He gets a genuine laugh from Betty as she comes further into the cottage. “What are you even doing here?”

“Looking for Adelaide’s,” says Ben at the same time Bill jokes, “N-N-Not r-robbing y-you.”

“Adelaide?” Betty looks as if she is about to add a lot more to this conversation, but all the color drains from her already very pale face. “Oh no! Hide! You must hide! Auntie Whispers is coming!”

“Who?” both Ben and Bill retort at the same time.

Betty starts to pace, her hands are flailing a bit and she keeps whispering to herself. “Oh! Oh no! This can’t be good. You-You need to hide before Auntie Whispers gets here. Hide! Before-Before it’s too late!” Rather than flail around, Betty runs forward, looking around unsure how to hide a horse. She snatches a tablecloth from the table and tosses it over Bill’s head before she looks over at Ben and the frog. “Hide! In the barrel!”

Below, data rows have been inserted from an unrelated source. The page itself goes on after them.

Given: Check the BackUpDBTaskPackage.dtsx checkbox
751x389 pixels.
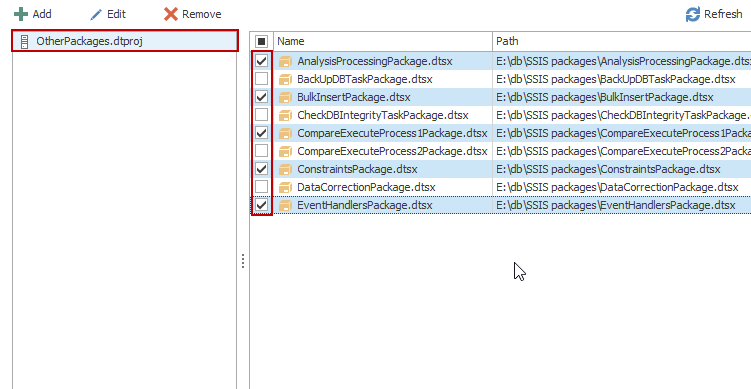Looking at the screenshot, I should 262,79.
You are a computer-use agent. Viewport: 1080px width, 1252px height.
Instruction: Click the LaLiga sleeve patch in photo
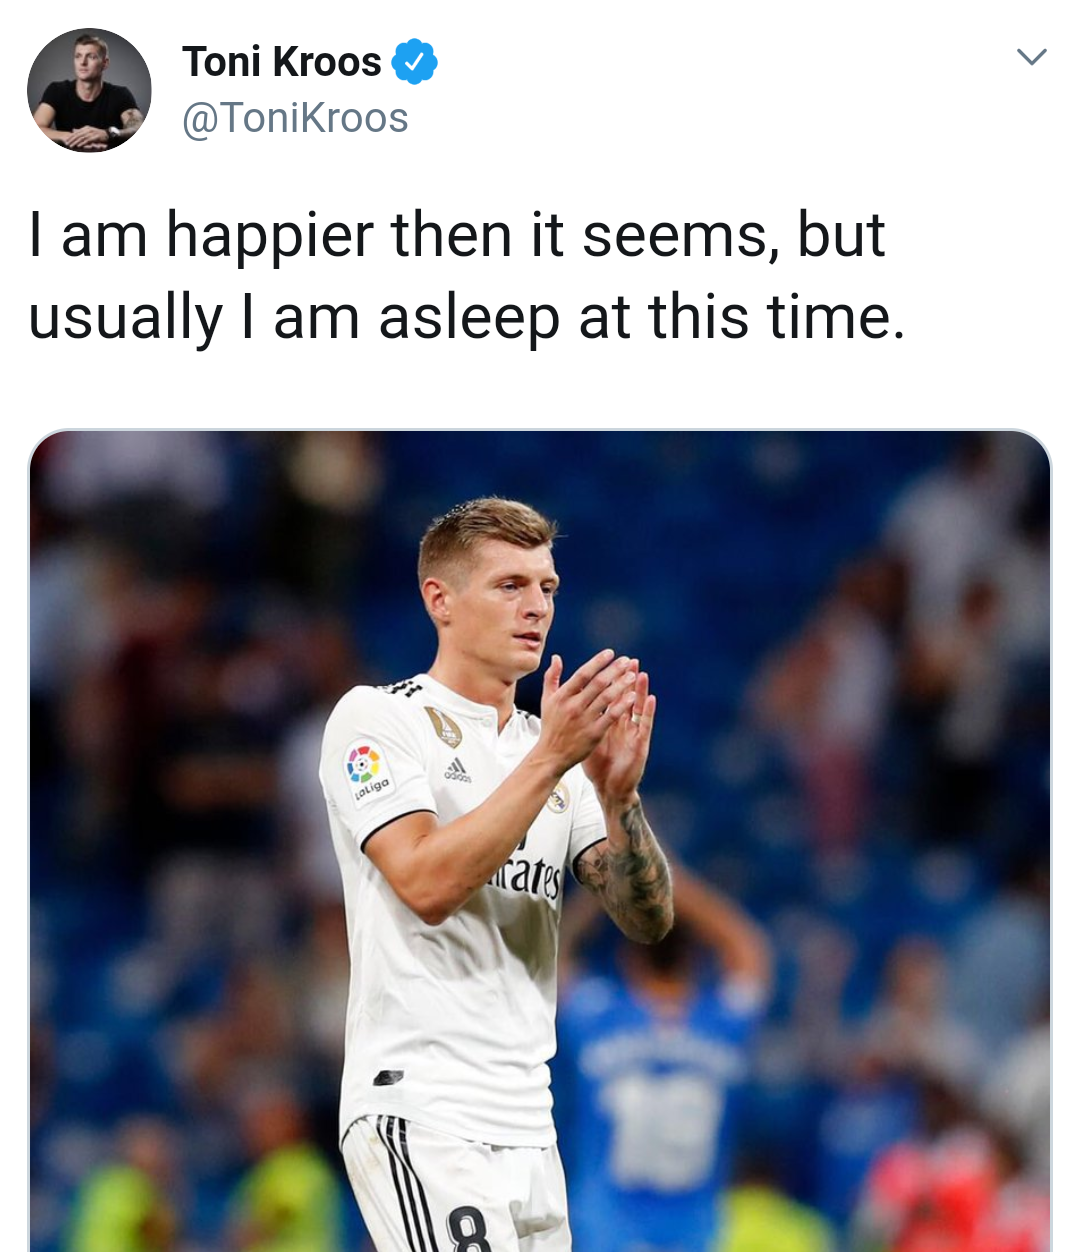point(365,770)
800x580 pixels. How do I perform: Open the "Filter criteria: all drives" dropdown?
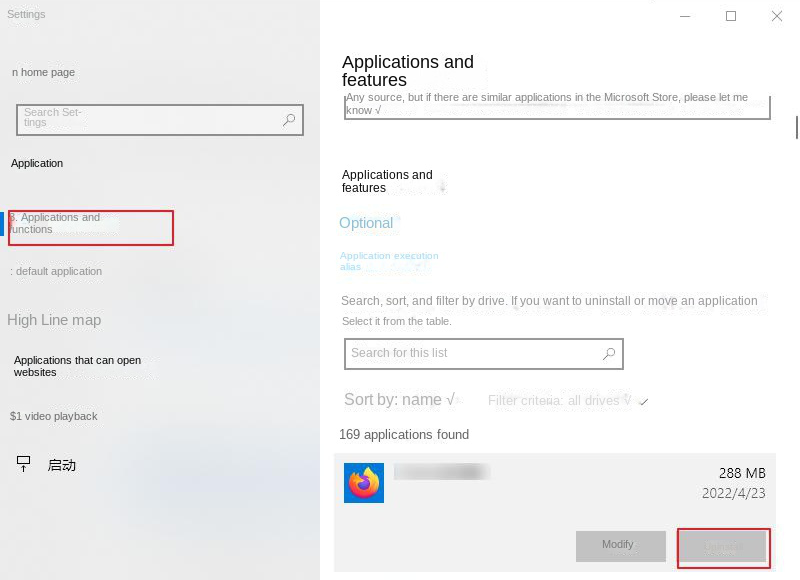[x=557, y=399]
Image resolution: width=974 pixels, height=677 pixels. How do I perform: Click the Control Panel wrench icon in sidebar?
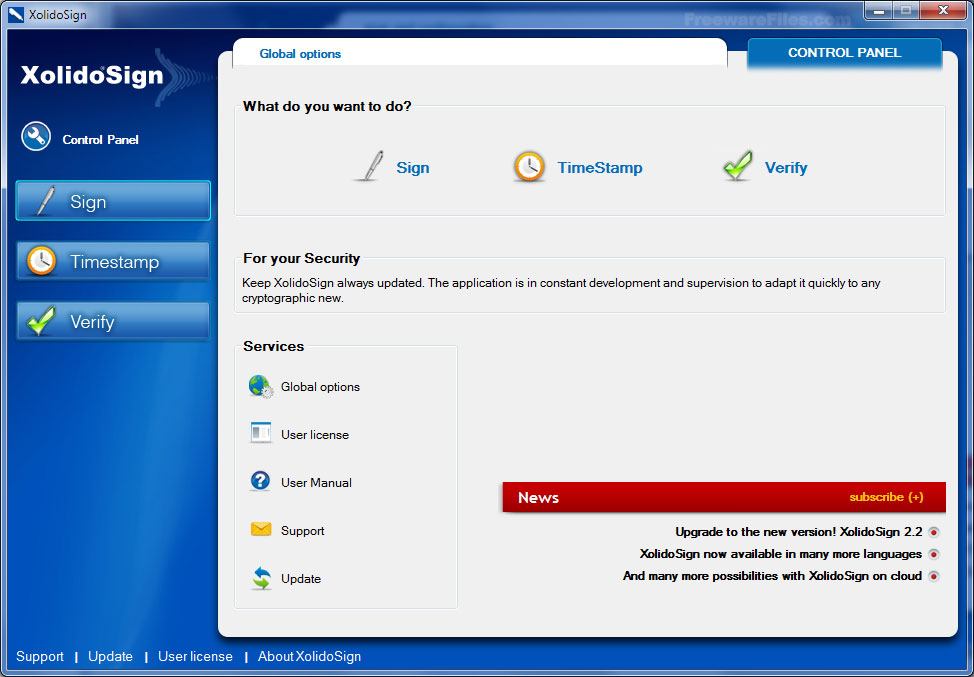click(35, 136)
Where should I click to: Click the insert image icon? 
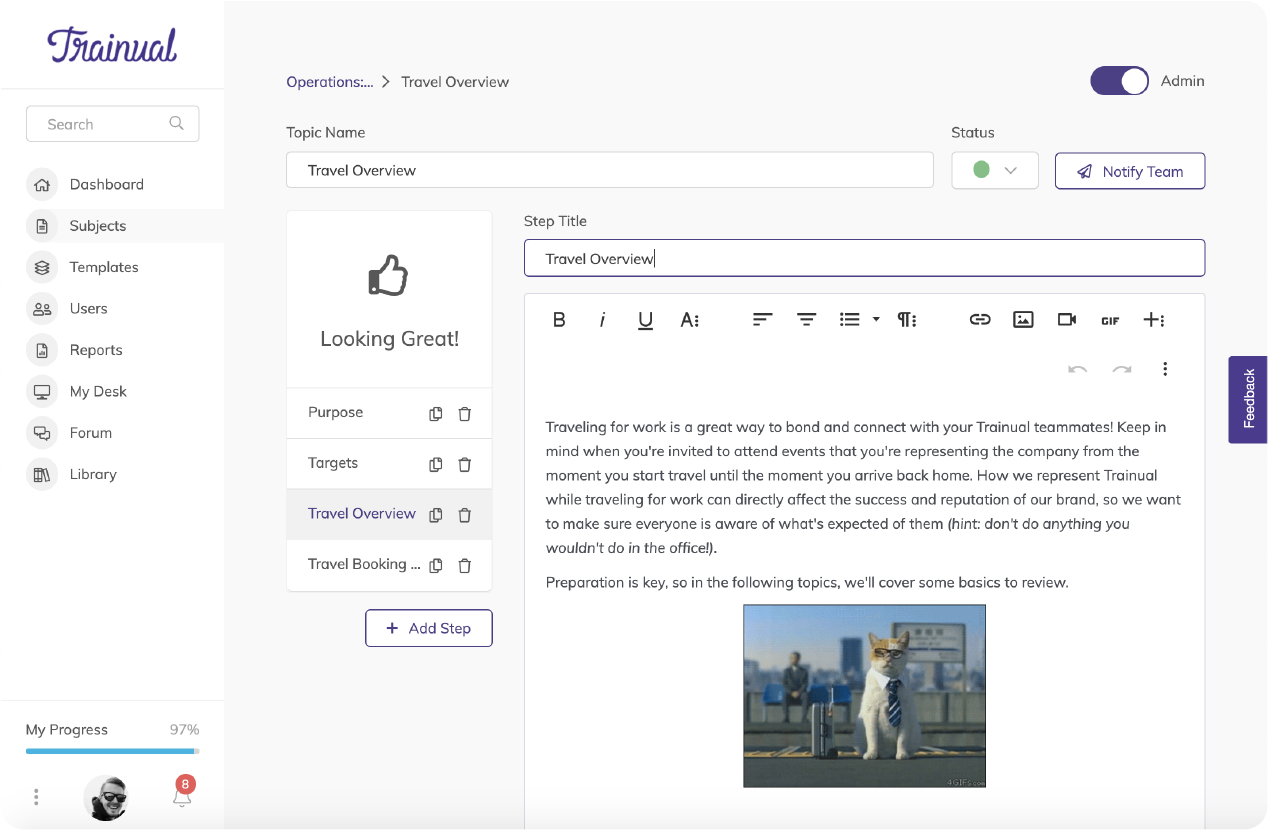point(1022,320)
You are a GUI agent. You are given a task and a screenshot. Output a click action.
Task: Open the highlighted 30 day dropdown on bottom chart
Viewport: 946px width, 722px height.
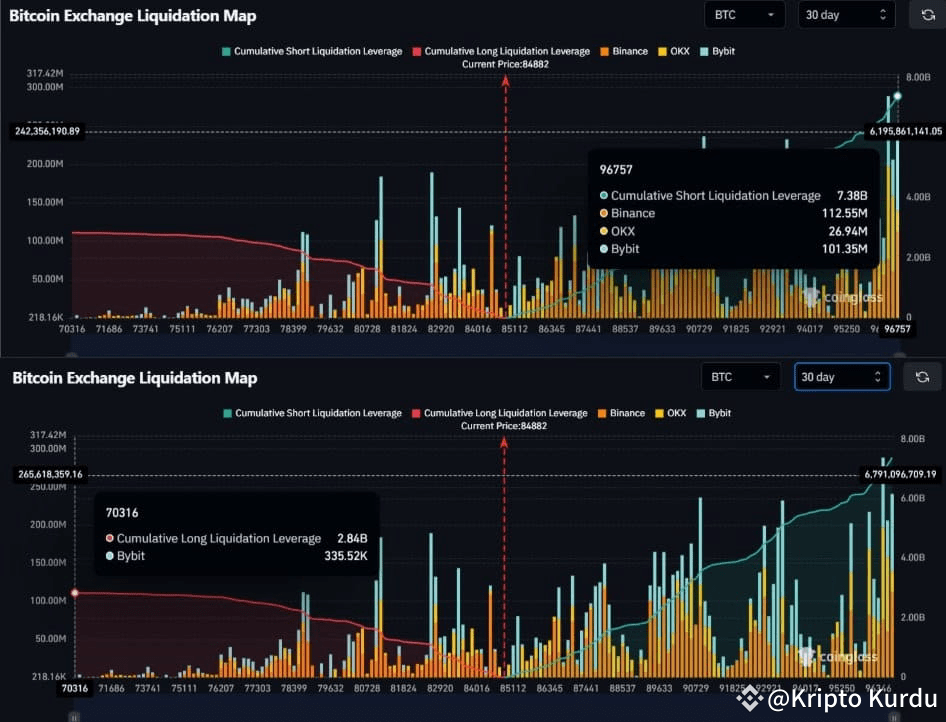(x=843, y=377)
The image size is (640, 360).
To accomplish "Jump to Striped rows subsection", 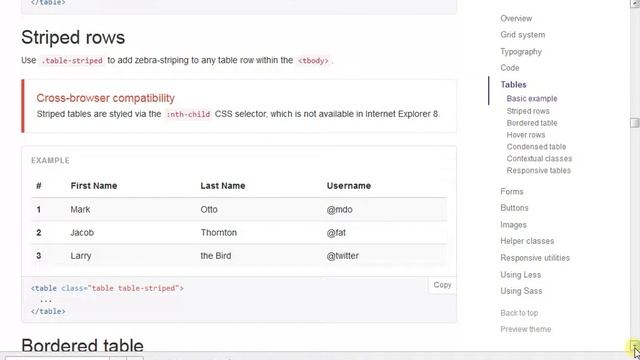I will coord(528,111).
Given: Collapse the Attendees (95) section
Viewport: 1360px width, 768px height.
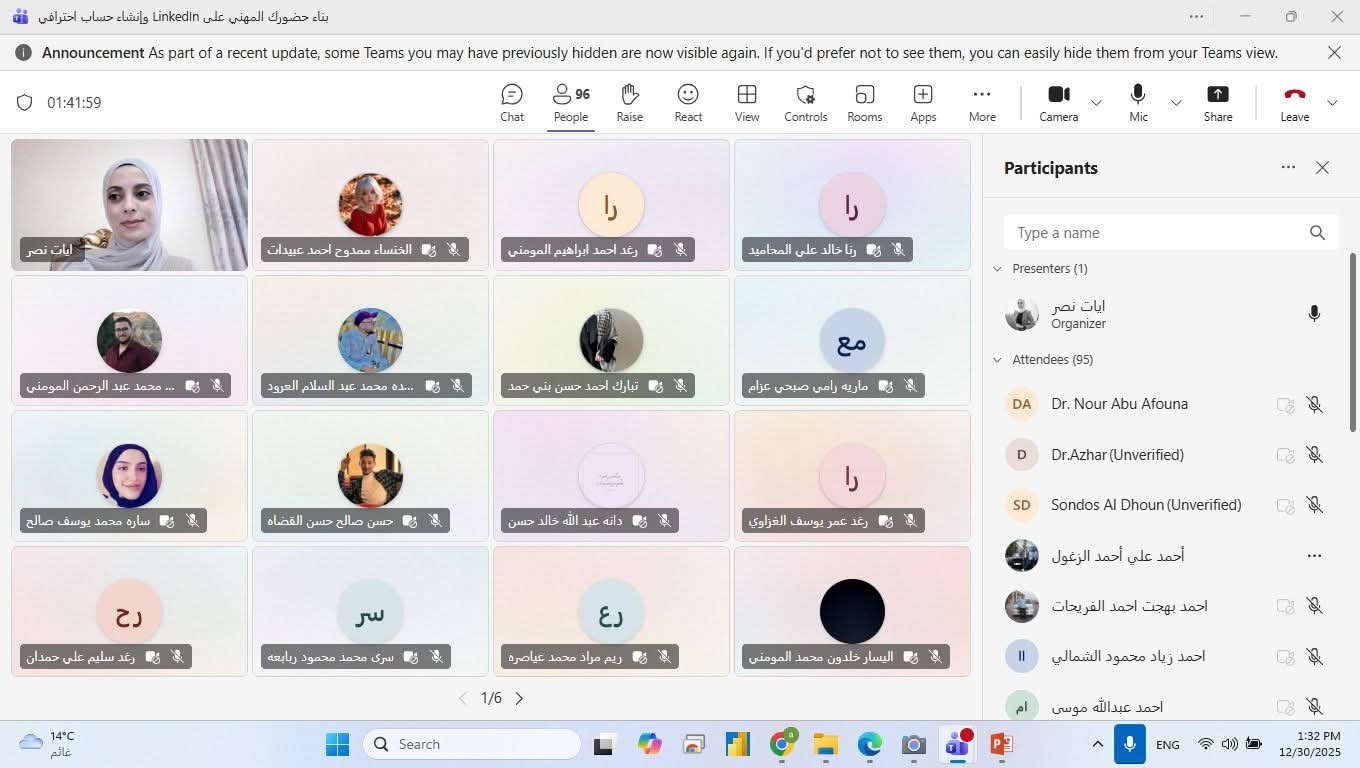Looking at the screenshot, I should click(996, 359).
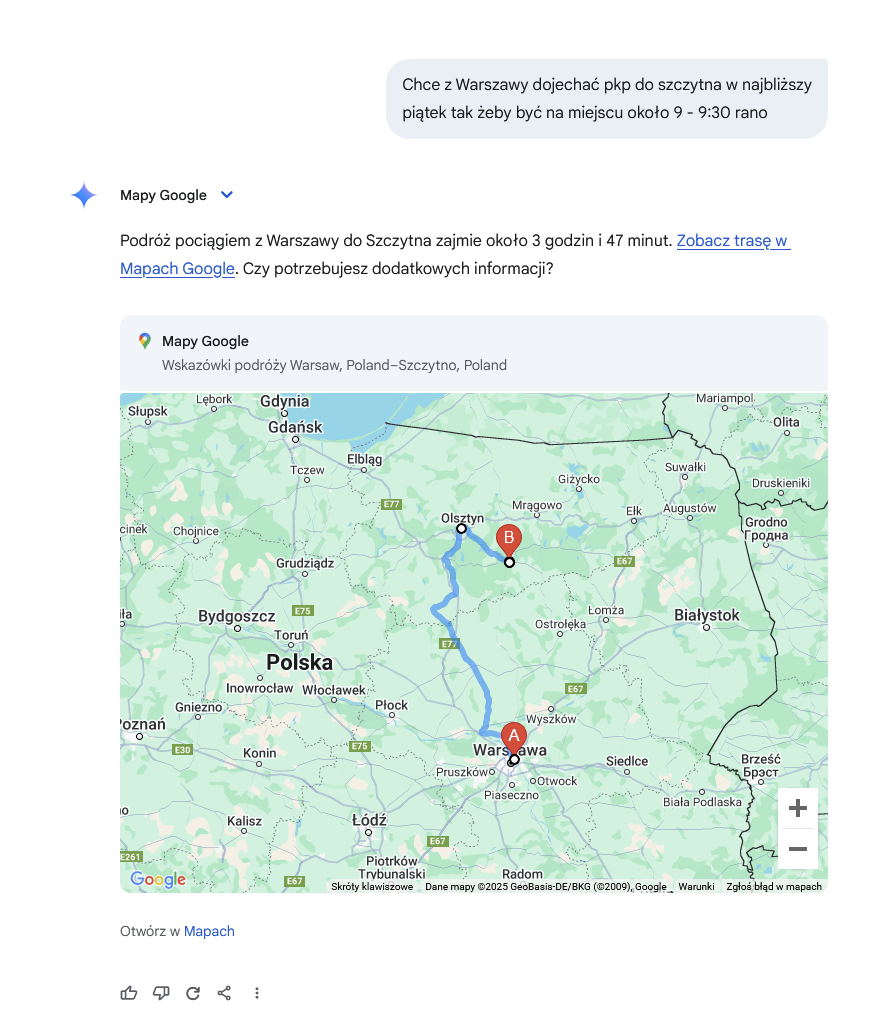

Ben climbs into it. All the little black turtles are crawling around at his feet but he ducks down close to them realizing there’s a small hole letting him see out into the main room. Betty continues to flail as she picks at her dress and the door swings open.

A massive shadow moves into the room. It sways back and forth all while Betty doesn’t look up but instead, she stares at her feet. This Auntie Whispers say, “Betty, my sweet child!”

She is almost in the shape of a giant bell wearing clothes that almost remind Ben of a nun. Her eyes are so huge, they take up more than half her face as she waddles inside with the door snapping shut behind her. Betty still stares at the ground while Auntie Whispers wobbles around, she starts to sniff real loud. Ben sinks a little deeper into the barrel, as much as possible. Auntie Whispers comes closer and closer while sniffing the whole time.

“Hmmm, Betty? Has anyone. . .come here today?”

Still staring at the ground, Betty moves a bit to watch the barrel but not enough to give further notice to it. “No, not at all.”

Auntie Whispers turns and smiles at Betty. She reaches out touching her cheek even though Betty flinches at her touch. “Then no one shall be devoured alive tonight?”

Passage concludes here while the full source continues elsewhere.